Professor George Pavlich published a new book, Criminal Accusation: Political Rationales and Socio-Legal Practices, in January 2018. The book analyzes the ideas and political patterns that influence how people first enter the criminal justice system and how this influx could be reduced, while arguing for more democratic ways of determining what types of wrongdoing should be treated as criminal.
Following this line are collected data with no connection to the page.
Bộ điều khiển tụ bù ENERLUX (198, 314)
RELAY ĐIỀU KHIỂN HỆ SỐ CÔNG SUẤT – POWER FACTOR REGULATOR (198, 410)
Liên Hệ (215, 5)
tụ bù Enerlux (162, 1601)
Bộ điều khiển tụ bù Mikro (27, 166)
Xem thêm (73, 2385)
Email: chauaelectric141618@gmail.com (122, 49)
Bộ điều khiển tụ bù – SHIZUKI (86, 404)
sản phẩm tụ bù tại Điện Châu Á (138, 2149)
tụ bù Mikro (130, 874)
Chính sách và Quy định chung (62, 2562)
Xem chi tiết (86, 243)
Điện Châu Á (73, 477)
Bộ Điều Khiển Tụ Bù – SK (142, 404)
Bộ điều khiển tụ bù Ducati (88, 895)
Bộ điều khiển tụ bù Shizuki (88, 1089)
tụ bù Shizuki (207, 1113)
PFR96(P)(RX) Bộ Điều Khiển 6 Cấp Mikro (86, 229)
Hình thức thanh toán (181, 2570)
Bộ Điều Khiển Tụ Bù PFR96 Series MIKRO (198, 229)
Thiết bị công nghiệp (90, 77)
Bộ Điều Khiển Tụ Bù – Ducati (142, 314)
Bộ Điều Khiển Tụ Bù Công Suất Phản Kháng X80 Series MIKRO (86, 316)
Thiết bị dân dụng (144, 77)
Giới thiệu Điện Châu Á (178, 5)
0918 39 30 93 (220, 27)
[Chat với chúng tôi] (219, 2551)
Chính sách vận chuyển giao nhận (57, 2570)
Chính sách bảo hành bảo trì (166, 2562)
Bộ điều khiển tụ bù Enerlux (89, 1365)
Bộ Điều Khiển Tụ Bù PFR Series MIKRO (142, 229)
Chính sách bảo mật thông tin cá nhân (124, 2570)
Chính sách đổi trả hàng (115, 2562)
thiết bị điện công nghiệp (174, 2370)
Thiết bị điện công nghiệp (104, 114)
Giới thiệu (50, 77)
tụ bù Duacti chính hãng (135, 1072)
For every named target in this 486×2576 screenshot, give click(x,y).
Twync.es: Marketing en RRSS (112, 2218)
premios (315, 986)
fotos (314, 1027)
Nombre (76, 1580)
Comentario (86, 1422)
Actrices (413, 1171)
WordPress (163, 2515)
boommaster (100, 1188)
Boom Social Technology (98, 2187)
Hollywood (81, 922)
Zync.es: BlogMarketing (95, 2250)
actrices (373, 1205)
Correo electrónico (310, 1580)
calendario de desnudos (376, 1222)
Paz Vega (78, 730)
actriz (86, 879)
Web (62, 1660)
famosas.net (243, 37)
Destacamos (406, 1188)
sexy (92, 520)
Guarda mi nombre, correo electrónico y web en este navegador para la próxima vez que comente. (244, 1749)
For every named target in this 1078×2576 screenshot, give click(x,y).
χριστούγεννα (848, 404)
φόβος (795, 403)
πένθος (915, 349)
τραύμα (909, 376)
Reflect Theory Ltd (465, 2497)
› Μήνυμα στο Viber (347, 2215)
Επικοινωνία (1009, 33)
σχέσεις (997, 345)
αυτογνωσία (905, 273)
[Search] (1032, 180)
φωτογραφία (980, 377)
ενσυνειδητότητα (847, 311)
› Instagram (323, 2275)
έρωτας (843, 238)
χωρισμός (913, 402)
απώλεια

He also co-authored the paper "Recalibrating victimhood in the European Union and Canada" with UAlberta political scientist Lori Thorlakson, which was published in the December 2017 edition of Restorative Justice: An International Journal.

Steven Penney

Penney published a paper entitled "Should Prosper Warnings Be Given to Non-Diligent Detainees Who Waive the Right to Counsel?" in the December 2017 edition of Criminal Reports.

Linda Reif

Professor Linda Reif published a paper in the November 2017 edition of Human Rights Law Review. The paper, entitled "The UN Guiding Principles on Business and Human Rights and Networked Governance: Improving the Role of Human Rights Ombudsman Institutions as National Remedies," focused on how to better empower national human rights institutions in the face of private sector activity that compromises human rights.

Roderick Wood

Professor Roderick Wood participated in the 15th Annual Review of Insolvency Law Conference at the University of British Columbia in February 2018 together with Professor Tamara Buckwold.